EJE: Everything has changed in Hollywood — and for the worse. The substitution of streaming for movie theaters, as I describe in the 2023 preface of my book The Hollywood Economist, has killed Hollywood’s genius for creative and original movies. Simply put, the money is no longer there for movies for adult audiences.

Power Line:I am struck by the breadth of your friendships. You seem to be friends with everyone and have published in newspapers and magazines across the political spectrum. What can you say about that?

EJE: Age helps, as does living in New York City. I have always been open to meeting people, no matter what their politics.

Power Line: I would like to ask you how to win friends and influence people. I think you might have another book in you on that subject. Can you say anything about that?

EJE: There is a difference between knowing many people and having friends. With friends, I keep them by not imposing my views on them.

Power Line: You tell the story of your life in a classic fashion. What are the lessons you learned from living the story?

EJE: The most important lesson is not to dwell on the past. Obsession with the past is the enemy of discovery. Only by learning to end my obsession with The Iliad could I move on to a journalistic career.

Power Line: You devote four chapters of Assume Nothing to “Reversing received wisdom.” You seem inspired to be a contrarian. Can you comment on that?

EJE: I’ve always believed that, unlike an article of faith, any statement presented as an established fact can be questioned, tested, and possibly controverted. I therefore believe it to be my calling to challenge conventional. Sometimes I am successful, as happened with my New Yorker investigation of the Black Panthers, and sometimes I fail to find strong enough evidence to change the established narrative, as happened in my investigation of the secret-stealer Edward Snowden, How America Lost Its Secrets. I have never found it of interest to advance an ongoing story. My motto — Assume Nothing — dictated how I begin any investigation.

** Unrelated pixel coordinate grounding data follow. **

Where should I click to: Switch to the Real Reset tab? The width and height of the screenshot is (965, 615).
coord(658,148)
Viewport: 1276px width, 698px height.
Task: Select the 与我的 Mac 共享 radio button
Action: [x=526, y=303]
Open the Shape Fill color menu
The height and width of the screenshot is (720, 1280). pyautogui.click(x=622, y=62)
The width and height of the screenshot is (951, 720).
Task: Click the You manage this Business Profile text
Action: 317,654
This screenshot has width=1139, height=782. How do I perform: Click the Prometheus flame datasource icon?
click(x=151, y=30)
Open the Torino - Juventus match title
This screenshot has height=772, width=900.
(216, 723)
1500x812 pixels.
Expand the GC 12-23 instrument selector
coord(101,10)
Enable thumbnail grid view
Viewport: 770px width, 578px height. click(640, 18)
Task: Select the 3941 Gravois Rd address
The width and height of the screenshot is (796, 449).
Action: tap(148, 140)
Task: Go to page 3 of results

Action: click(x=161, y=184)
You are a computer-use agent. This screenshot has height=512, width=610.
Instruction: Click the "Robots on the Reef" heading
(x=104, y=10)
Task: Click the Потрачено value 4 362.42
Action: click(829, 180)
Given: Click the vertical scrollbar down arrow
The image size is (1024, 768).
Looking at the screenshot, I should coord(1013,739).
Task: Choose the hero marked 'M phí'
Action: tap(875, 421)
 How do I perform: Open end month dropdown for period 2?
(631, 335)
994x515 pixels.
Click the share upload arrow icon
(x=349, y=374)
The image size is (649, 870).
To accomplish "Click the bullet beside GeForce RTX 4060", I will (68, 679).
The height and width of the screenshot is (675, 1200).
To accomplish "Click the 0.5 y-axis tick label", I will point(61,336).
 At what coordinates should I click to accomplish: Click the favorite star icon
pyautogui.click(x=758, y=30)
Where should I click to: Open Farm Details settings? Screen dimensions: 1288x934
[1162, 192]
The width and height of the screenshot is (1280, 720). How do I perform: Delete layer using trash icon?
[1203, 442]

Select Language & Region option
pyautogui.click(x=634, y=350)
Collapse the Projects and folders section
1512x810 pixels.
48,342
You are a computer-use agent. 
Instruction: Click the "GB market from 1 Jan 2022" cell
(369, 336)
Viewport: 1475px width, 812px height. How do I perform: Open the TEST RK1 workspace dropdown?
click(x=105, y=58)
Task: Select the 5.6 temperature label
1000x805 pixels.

Power Line: I took it somewhat personally when Hollywood made the perpetrators of Rathergate the heroes of the story in the movie Truth (2015). You told me at the time that “Everything Hollywood does is fiction, including documentaries.” Will you elaborate?

EJE: What is called a “documentary” is nothing more than a carefully curated selection of opinions and images that are chosen to advance the documentarian’s narrative. In this regard, they are the equivalent of an opinion piece in a newspaper. Just an an author of fiction tries to control and guide the read, so does the documentarian. I prefer to read a good John le Carré or Graham Greene novel than watch concoctions that call themselves documentaries.

Power Line: When we spoke last week, you condemned the phenomenon of woke censorship. Will you comment on that?

EJE: The spreading virus of wokeness has transformed not only publishing but the entire information economy. At every level of it from school lectures to movies to Substack blogs, participants are vulnerable to having their careers ruined by a woke criticism. Everyone I know in publishing is aware of this danger and must reckon on the consequences. As a result, we now have self-censorship. It is far worse than the McCarthyism of the 1950’s because its enforcers among the woke have the ability to create instant twitters storms for which there are few effective defenses.

Power Line: Anything else you would like to tell our readers about Assume Nothing?

EJE: In interviewing the members of the Warren Commission and its staff, and obtaining the commission files, I did what no journalist did before or after. I did this not through any connections but by writing a short one-page letter to each of the commissioners. Even though they were among the most powerful men in America, they all answered me, and with the exception of one [Chief Justice Earl Warren], they saw me. From that moment on, I learned that one did not have to go to journalism school or follow the rules they follow. Instead, if one assumes nothing, and asks a simple question, he might get the answers he seeks. I followed this modus operandi in investigating such diverse subjects as the diamond cartel, the murder of the Vatican’s banker, the assassination of the President of Pakistan, and Nixon’s war on drugs. To understand how this works, please read Assume Nothing.